Mohon tunggu...
Tri Rahayuningsih
Tri Rahayuningsih Mohon Tunggu... -

S1 PGSD Kebumen NIM K7109188

Selanjutnya

Tutup

Puisi

Jangan Banyak Mengeluh

16 April 2011   12:17 Diperbarui: 26 Juni 2015   06:44 139
+
Laporkan Konten
Laporkan Akun
Kompasiana adalah platform blog. Konten ini menjadi tanggung jawab bloger dan tidak mewakili pandangan redaksi Kompas.
Lihat foto
Puisi. Sumber ilustrasi: PEXELS/icon0.com

Ketika kita dihadapkan pada permasalahan yang menurut kita sangat menekan batin dan otak kita, ingin sekali kita senantiasa mengeluh dan mengeluh. Pernahkah kita berpikir apakah akibatnya bila kita selalu mengeluh dan mengeluh dengan apa yang kita jalani. Yang pertama kepada Yang Kuasa, kita adalah orang yang kurang bersyukur dengan apa yang Alloh berikan kepada hamba-Nya. Padahal dengan cobaan yang kita hadapi merupakan langkah untuk meningkatkan derajat kita di sisi-Nya, dengan begitu pun kita akan semakin kuat. Alloh-lah, Dzat Yang Maha Menutupi kelemahan-kelemahan kita, ketika kita hanya mengadukan semua beban kita kepada-Nya, makhluk-makhluk-Nya pun tidak tahu apa kekurangan kita.

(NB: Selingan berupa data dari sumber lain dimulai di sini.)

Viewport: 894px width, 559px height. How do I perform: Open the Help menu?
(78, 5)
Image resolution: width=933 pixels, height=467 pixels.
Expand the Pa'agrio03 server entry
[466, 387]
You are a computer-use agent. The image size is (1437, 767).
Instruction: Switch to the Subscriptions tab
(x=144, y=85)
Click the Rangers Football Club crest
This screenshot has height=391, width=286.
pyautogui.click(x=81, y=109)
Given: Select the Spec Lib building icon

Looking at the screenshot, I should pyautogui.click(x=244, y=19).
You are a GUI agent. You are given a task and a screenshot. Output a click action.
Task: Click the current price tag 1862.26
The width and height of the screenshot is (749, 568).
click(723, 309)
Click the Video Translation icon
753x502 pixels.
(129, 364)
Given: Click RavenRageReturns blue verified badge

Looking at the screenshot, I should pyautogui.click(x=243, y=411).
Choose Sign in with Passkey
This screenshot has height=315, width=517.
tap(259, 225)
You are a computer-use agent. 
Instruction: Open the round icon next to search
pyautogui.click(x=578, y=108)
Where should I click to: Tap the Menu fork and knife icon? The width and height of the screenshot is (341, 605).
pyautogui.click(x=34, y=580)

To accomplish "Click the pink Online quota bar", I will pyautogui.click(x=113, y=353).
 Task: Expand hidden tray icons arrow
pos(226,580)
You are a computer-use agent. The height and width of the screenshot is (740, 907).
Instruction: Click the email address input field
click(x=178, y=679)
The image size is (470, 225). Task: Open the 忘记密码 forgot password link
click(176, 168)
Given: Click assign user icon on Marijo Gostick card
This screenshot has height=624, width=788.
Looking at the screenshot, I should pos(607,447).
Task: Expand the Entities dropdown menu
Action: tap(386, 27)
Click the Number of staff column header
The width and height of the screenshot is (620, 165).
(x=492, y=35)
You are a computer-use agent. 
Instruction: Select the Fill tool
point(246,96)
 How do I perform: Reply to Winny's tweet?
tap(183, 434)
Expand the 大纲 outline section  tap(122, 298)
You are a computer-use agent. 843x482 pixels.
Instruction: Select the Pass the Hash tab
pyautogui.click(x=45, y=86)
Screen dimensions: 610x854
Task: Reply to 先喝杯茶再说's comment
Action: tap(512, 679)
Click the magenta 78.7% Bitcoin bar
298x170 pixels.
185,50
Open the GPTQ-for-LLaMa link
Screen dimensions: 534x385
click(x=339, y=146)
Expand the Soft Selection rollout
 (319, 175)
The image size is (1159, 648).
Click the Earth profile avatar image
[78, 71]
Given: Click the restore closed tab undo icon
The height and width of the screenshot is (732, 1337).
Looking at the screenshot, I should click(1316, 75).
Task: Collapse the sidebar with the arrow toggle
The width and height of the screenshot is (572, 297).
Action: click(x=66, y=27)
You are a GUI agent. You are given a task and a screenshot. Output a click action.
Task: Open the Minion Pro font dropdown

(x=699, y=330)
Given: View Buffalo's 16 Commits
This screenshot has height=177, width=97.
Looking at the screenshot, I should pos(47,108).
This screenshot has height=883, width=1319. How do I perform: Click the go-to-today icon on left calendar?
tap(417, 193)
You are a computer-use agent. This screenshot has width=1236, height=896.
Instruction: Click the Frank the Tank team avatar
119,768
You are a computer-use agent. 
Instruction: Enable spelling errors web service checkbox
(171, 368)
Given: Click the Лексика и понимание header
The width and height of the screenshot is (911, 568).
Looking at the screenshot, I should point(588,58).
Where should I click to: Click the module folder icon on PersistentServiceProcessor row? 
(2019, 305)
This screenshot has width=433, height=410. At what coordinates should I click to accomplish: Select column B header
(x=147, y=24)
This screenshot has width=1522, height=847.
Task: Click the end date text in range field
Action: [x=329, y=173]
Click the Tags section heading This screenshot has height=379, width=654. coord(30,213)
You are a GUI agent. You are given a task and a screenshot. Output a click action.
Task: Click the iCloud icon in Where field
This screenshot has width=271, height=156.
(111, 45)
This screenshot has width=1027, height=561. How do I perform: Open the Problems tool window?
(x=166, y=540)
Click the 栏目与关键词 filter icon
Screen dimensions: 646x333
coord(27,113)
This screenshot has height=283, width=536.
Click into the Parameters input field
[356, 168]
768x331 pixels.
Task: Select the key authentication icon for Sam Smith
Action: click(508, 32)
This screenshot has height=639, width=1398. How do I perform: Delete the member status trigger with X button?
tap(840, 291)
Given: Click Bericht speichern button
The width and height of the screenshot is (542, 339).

Yang kedua terhadap orang lain, kita akan dipandang rendah karena orang pun bisa menjadi risih dengan bualan-bualan kita, dengan keluhan-keluhan kita. Ketika kita mengeluh bila tak punya uang, pernahkah kita berpikir tentang mereka-mereka yang kemiskinan dan tak punya uang untuk membeli makan, mereka yang tidur di kolong-kolong jembatan yang kedinginan sedangkan kita makan Alhamdulillah kenyang, tidur pun menggunakan kasur yang empuk, sedangkan suara mereka sudah parau dan tak terdengar lagi di telinga kita tentang keluhan-keluhannya. Ketika kita mengeluh tentang masalah-masalah kita pernahkah kita berpikir bahwa masih banyak di antara teman-teman kita yang punya masalah yang lebih besar di atas kita, sedangkan Alloh pun tidak akan memberikan masalah kepada kita melebihi porsi kita. Kita tidak boleh merasa bahwa Alloh tidak adil ketika do’a kita tidak dikabulkan oleh-Nya, ketika keinginan kita tidak dipenuhi oleh-Nya. Pernahkah kita berpikir bagaimana usaha dan ibadah-ibadah kita?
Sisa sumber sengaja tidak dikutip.